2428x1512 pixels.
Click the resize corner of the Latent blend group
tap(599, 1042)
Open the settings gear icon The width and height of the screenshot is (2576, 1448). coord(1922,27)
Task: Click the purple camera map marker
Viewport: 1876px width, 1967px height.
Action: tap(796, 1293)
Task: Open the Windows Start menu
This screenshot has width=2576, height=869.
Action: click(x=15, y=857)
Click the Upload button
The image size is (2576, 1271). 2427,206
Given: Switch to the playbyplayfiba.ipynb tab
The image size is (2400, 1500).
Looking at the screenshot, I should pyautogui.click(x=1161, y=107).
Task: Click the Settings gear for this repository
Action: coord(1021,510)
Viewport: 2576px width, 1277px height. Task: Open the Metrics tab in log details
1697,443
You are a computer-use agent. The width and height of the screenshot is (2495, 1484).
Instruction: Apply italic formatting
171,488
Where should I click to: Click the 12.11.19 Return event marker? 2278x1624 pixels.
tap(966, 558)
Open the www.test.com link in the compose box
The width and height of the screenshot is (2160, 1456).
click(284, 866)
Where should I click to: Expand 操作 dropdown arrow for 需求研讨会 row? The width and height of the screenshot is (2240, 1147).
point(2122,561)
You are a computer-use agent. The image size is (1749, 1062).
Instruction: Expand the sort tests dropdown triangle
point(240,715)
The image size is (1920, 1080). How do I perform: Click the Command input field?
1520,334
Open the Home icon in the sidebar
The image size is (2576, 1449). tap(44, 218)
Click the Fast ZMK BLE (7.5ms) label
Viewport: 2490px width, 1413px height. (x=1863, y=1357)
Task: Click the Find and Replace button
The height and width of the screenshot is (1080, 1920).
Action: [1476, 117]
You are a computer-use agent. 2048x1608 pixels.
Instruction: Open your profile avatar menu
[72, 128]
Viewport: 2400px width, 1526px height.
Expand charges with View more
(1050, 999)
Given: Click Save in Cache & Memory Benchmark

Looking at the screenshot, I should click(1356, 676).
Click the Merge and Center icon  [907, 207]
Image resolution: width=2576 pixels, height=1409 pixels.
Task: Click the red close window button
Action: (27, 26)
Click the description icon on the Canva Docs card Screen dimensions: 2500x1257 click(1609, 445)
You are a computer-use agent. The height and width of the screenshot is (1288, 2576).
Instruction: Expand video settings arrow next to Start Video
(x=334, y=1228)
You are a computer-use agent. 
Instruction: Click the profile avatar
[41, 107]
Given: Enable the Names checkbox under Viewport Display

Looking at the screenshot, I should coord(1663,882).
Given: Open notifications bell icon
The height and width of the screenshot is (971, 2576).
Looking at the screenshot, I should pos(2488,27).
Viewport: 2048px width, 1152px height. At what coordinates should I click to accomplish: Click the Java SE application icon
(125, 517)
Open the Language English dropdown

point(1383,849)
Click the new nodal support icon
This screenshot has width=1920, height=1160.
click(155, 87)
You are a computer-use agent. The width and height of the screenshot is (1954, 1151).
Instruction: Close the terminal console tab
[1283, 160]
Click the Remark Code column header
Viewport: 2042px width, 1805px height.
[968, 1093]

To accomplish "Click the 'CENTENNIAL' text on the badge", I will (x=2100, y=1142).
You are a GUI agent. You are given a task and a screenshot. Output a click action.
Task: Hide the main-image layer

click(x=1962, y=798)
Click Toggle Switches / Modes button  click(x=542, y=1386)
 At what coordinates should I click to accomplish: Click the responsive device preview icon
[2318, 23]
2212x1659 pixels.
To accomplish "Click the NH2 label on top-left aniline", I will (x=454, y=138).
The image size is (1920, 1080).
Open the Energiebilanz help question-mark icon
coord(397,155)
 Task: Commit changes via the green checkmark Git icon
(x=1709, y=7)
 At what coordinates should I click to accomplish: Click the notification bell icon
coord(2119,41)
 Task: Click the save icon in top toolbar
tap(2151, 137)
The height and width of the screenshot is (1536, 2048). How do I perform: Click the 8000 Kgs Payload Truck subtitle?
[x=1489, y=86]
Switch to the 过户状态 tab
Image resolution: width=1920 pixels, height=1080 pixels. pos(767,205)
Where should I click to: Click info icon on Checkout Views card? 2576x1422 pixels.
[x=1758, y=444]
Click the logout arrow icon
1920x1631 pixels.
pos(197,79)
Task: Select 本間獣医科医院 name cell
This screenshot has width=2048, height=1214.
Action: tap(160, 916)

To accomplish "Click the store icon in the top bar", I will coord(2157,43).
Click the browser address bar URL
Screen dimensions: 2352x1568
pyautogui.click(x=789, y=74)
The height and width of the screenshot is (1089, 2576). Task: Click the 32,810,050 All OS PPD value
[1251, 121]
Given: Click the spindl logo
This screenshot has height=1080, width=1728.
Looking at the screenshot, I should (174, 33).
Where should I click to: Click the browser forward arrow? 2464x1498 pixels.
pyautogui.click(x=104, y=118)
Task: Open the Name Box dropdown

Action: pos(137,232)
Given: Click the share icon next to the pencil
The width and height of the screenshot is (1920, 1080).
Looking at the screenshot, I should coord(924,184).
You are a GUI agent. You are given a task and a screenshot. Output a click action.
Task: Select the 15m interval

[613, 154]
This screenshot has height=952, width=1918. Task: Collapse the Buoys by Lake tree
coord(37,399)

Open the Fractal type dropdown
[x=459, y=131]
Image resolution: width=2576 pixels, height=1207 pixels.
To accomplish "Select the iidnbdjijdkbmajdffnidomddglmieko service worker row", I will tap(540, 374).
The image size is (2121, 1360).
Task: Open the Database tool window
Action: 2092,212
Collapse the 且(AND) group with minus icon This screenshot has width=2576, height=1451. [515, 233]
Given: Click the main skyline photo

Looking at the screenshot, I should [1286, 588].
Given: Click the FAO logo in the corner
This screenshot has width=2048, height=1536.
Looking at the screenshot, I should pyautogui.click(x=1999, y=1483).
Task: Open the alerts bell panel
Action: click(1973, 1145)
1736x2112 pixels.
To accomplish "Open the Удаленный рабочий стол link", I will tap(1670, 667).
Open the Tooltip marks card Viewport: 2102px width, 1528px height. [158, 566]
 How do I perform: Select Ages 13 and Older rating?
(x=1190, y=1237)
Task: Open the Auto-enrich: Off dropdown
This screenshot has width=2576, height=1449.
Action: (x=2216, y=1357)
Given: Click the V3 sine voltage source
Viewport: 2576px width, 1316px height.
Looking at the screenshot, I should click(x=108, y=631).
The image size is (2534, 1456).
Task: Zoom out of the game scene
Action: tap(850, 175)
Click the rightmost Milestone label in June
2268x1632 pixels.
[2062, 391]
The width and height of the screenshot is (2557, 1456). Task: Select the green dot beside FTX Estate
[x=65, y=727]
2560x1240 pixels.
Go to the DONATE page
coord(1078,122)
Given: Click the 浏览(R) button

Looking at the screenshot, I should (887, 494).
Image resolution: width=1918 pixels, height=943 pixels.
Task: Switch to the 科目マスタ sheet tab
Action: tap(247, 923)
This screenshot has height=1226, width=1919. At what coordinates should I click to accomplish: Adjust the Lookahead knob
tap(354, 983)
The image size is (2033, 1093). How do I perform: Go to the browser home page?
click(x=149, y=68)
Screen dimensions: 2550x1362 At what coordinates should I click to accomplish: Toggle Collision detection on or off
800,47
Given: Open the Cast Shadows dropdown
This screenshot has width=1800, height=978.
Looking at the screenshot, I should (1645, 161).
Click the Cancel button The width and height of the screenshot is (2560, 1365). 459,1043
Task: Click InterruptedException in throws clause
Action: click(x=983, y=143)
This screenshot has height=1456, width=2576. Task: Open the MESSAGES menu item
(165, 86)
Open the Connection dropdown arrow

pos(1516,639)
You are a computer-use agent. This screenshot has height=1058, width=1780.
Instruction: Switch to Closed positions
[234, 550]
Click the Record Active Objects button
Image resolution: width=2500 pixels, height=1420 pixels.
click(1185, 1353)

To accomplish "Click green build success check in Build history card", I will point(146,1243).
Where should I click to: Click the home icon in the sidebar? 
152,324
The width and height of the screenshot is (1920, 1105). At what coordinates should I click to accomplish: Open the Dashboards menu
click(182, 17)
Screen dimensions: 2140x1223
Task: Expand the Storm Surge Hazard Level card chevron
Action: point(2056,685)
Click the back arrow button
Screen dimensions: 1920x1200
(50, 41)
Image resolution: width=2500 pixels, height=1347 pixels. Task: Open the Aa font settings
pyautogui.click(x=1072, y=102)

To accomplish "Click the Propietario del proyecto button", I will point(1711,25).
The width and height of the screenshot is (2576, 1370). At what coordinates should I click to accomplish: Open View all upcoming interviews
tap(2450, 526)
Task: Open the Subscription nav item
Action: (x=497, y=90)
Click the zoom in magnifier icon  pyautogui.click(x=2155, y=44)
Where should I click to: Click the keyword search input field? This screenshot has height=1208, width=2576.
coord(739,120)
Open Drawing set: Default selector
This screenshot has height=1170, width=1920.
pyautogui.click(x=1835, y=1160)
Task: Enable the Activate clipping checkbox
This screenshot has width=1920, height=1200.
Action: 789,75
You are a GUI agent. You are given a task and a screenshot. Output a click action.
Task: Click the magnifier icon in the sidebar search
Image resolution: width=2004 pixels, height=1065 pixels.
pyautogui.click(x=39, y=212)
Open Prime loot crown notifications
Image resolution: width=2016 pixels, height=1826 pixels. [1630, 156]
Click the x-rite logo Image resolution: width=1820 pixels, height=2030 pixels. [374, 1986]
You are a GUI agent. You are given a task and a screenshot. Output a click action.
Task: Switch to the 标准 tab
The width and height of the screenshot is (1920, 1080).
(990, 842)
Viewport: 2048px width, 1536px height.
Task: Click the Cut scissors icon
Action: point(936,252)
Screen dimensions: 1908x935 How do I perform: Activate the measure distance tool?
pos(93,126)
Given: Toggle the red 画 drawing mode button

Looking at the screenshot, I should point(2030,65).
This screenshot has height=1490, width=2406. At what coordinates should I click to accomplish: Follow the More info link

Instructions for the task
Pull every line containing "link" from the data.

Output below
Open the www.test.com link in the compose box
To accomplish "Open the Удаленный рабочий стол link", I will tap(1670, 667).
This screenshot has height=1490, width=2406. At what coordinates should I click to accomplish: Follow the More info link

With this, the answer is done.